We decided to make an overnight run from Portsmouth, Virginia, to Annapolis, Maryland, due to an approaching front and torrential rains. We also decided to make this run because a full moon was rising 3 minutes after sunset and the winds were to be 10-15 knots for a lovely broad reach. So, we departed the South Ferry Basin at 0800 hours, only to find ourselves in pea soup thick fog. There was so much fog that we almost could not find our way out of the Elizabeth River and into the Chesapeake Bay. By the time we reached Hampton and Point Comfort, we were considering diverting and dropping a hook to wait for the fog to lift. But after studying the weather we saw this fog would lift and be clear by mid morning. WRONG….WRONG…WRONG! This fog was with us for the next 22 hours. At times, we could not see more than 1/4 mile. We have sailed in Maine for three summers, so we have run in fog before, but we have never run in fog like this on the Chesapeake Bay!

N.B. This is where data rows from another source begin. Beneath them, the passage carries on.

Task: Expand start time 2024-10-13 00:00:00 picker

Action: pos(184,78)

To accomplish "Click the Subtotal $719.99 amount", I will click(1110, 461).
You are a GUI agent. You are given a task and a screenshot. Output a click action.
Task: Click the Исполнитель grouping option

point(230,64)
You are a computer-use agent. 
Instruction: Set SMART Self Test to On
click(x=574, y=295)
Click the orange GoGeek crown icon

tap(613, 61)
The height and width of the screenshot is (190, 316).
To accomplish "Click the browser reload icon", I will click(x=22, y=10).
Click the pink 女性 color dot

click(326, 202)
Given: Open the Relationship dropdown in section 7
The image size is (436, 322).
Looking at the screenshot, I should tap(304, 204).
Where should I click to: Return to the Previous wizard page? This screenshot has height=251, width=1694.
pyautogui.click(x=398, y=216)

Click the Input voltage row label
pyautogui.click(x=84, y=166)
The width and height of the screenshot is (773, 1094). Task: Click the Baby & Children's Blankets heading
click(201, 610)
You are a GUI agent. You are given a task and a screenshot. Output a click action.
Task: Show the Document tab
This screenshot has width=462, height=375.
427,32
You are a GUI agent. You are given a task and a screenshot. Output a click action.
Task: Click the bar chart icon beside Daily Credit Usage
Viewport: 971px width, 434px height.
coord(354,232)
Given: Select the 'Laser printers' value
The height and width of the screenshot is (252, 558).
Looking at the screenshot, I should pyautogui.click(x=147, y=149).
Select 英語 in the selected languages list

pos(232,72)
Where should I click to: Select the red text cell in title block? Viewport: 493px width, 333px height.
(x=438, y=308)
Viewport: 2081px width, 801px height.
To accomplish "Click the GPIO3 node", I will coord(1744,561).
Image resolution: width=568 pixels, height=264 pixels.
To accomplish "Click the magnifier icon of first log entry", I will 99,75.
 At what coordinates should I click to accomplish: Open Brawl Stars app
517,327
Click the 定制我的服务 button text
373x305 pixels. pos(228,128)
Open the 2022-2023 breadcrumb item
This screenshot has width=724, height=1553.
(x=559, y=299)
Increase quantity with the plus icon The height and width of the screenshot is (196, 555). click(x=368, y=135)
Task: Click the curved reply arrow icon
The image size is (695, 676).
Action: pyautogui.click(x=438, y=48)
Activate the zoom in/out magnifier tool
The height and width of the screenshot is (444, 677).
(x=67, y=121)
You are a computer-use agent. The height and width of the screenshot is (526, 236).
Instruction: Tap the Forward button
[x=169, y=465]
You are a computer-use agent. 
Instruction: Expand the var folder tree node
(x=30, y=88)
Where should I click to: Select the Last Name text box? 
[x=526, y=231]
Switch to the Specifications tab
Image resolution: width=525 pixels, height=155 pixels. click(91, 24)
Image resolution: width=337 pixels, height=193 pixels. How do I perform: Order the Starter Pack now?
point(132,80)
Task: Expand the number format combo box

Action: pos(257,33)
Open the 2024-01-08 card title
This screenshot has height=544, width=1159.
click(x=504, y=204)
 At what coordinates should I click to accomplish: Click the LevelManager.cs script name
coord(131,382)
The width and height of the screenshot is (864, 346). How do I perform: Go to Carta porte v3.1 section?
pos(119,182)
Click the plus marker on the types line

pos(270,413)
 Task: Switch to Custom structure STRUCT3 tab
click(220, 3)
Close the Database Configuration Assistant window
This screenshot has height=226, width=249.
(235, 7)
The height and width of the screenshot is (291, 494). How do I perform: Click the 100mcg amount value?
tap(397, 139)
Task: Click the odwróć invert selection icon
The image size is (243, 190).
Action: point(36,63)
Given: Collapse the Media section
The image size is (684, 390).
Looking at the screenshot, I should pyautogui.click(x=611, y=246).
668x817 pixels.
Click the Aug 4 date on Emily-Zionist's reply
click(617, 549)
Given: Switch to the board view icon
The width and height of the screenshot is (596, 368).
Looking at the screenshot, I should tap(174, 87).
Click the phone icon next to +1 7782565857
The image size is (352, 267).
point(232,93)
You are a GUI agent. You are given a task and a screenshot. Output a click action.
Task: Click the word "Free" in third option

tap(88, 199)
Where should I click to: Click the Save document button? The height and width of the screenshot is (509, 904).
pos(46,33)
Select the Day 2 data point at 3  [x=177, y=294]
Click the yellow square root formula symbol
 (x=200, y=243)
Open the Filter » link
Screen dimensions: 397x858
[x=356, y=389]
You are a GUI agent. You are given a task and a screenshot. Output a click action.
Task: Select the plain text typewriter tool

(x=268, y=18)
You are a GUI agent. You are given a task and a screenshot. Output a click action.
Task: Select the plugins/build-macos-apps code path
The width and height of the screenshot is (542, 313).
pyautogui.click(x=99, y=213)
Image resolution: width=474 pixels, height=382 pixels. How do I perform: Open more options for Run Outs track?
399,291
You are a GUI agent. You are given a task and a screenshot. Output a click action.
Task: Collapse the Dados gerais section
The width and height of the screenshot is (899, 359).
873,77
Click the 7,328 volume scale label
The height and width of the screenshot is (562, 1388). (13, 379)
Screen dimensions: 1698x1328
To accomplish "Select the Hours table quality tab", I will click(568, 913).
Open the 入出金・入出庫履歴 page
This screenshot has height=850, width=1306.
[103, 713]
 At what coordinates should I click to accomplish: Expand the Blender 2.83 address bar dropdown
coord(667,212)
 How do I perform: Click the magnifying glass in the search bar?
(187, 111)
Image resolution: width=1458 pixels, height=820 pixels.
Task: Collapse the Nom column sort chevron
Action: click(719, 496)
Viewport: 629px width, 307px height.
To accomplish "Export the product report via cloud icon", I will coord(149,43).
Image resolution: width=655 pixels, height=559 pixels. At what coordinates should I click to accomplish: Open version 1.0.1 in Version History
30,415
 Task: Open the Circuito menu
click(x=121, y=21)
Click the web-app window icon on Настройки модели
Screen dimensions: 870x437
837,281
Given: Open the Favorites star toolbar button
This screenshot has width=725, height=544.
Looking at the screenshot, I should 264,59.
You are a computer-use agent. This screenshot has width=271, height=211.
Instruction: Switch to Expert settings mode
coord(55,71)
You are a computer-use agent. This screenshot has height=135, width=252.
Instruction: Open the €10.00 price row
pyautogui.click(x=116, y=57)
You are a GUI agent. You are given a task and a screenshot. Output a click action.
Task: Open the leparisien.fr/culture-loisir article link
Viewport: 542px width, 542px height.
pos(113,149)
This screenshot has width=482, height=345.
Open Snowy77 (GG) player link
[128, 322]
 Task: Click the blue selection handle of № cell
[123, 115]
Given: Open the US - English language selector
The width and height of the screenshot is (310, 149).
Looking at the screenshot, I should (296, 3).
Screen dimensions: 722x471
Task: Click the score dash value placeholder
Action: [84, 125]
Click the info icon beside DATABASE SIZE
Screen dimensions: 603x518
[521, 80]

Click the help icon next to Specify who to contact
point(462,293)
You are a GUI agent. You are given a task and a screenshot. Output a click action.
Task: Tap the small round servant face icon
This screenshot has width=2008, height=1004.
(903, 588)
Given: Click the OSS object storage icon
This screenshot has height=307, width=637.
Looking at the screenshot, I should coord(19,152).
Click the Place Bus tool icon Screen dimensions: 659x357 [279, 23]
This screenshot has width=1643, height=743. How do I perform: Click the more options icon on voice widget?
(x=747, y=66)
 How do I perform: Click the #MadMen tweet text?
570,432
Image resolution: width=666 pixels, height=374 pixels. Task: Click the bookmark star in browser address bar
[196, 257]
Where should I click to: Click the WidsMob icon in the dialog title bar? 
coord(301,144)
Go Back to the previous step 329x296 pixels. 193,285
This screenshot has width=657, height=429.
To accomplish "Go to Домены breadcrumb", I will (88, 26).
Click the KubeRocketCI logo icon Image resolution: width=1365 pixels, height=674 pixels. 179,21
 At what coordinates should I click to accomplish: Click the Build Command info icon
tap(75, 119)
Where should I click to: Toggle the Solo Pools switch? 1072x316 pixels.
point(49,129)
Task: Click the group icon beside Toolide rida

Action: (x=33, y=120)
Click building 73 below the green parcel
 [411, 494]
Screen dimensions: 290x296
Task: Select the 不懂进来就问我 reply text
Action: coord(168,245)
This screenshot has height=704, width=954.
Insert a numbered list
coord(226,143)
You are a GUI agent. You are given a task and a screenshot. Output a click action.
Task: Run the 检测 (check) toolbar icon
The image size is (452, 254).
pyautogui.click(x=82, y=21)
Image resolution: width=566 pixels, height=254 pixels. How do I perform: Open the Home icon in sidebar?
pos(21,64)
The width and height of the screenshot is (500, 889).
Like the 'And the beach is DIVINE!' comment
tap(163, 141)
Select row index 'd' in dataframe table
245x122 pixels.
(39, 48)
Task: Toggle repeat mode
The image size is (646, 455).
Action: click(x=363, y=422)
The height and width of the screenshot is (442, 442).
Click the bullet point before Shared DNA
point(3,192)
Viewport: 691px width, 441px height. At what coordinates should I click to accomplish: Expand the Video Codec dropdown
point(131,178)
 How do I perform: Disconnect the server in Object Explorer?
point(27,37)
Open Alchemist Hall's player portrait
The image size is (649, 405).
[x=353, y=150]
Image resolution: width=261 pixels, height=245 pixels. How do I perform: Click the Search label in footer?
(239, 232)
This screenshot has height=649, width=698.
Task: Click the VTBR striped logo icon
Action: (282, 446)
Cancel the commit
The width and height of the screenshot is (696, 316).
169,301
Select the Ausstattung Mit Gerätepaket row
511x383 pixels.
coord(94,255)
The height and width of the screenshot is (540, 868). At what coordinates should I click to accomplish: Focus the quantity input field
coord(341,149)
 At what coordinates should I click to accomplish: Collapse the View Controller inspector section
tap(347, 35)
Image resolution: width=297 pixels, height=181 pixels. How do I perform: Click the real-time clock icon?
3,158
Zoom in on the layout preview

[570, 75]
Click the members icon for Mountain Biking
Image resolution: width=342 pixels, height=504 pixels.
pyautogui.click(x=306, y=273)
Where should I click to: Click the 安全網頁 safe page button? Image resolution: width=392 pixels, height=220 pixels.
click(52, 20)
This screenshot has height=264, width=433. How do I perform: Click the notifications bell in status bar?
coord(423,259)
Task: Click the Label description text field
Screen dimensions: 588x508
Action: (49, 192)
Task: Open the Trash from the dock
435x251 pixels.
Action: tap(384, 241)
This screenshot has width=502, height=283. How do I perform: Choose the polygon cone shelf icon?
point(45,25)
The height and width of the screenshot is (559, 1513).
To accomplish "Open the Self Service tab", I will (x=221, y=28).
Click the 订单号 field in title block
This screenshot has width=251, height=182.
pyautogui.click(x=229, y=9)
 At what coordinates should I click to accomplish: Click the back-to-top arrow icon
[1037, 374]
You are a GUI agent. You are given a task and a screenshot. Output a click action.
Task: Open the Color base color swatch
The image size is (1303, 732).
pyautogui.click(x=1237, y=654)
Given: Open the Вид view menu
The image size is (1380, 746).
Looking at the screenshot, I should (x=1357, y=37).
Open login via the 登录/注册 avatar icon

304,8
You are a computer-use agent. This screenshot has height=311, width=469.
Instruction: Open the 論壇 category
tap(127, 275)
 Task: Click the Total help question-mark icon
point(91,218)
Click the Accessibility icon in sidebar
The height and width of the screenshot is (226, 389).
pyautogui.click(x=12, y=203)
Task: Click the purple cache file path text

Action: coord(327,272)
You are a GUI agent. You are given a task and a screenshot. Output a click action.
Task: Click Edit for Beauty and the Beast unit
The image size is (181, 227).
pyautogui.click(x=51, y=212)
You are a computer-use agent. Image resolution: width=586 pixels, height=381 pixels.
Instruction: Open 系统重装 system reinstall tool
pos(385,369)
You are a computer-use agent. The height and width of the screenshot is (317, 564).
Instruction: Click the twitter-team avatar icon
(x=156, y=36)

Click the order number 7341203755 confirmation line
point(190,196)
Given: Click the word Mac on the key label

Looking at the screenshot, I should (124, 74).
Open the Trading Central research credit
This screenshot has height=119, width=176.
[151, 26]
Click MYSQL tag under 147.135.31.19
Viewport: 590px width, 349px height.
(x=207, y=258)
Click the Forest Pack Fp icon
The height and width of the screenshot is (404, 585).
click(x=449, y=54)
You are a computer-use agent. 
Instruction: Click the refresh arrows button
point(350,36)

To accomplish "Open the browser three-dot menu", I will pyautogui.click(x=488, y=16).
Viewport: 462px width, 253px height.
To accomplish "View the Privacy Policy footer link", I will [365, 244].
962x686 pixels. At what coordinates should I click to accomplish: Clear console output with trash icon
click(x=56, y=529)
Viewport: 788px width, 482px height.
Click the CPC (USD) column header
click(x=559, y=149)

This is your nighttime view from the helm

We said good-bye to IP38 Moondance, who headed to Deltaville, and we pressed on with IP40 Tintean. At night we had nearly zero visibility with zero horizon and no full moon could be found. We thought the full moon might light up the fog, but even when 1/4 mile off Cove Point Light house, we could NOT see the beaming light, so we knew the fog was still thick and dense. We pressed on at full speed, 6-7 knots and navigated our way north. Our radar and our AIS (Automated Identification System) alerted us to ships and their paths. We stayed out of the shipping lanes and in the 30-40 foot deep water where ships cannot run. All we could was watch the radar at a 3 to 6 mile screen and look for anything solid on our course.

Radeen with little sleep and very tired

We looked for bell buoys, day marks, fishing boats and 1,000′ long container ships doing 20 knots. We convinced ourselves that we were safe and that we would not hit anything and we kept moving. It was very stressful, especially for 22 hours with little sleep. At the end of this leg, we navigated ourselves into the Annapolis harbor with almost zero visibility. We could not see the Navy Fields or stone walls. We could barely see the first row of mooring balls, so we simply stayed along the port side and hugged the docks as we crawled toward the Spa Creek Bridge.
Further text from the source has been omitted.